Il arrive que des candidats parlent trop avec le patient. Ils perdent alors un temps précieux et se privent d’information. L’efficacité ne doit pas exclure la courtoisie professionnelle, comme se présenter ou expliquer brièvement la nécessité de poser une question délicate ou de se livrer à une manipulation douloureuse, mais ne vous laissez pas entraîner. Vous devez vous exprimer dans un langage que le patient peut comprendre. Vous ne devez pas citer des passages de manuels médicaux à l’examinateur. Votre manière d’agir en dit long sur votre attitude envers le patient, tant à celui-ci qu’à l’examinateur; vous n’avez pas besoin de parler de façon ininterrompue. Évitez de faire la leçon ou de faire étalage de vos connaissances.

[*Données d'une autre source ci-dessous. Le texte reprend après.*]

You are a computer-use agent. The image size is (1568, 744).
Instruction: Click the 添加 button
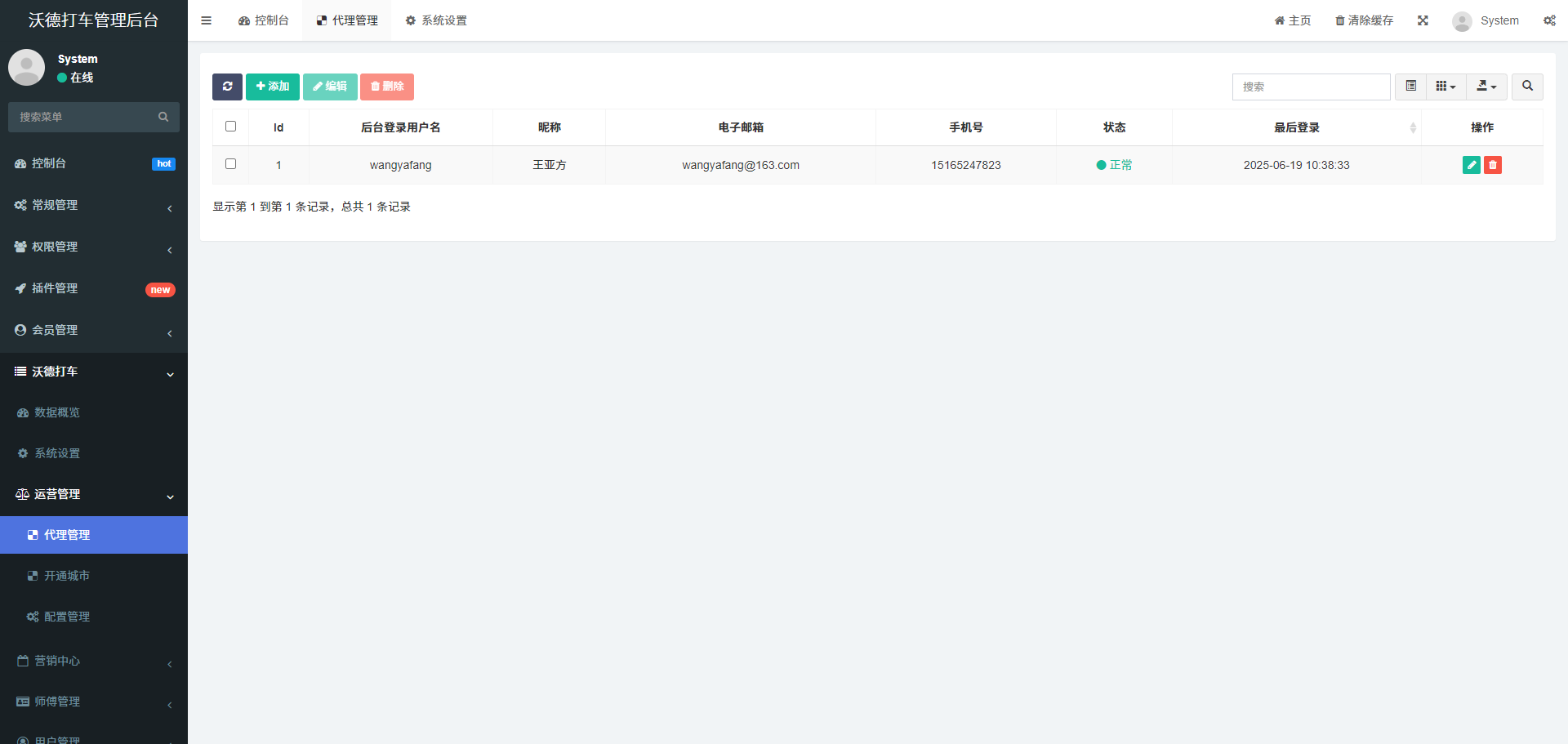coord(273,87)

Fournir des renseignements trop généraux

Au cours de certaines stations, vous devez donner au patient des renseignements ou des conseils pertinents concernant son problème. Certains candidats semblent ne pas comprendre l’objectif de ces stations; ils font des déclarations d’ordre général telles que « Il y a des risques associés à ceci et vous devriez vraiment faire cela ». Si le candidat doit donner des conseils à un patient, on s’attend à ce que l’information fournie soit d’une qualité qui reflète les capacités du candidat en tant que médecin, qu’elle permette au patient de prendre une décision éclairée et à ce qu’elle ne se limite pas à l’information du domaine public.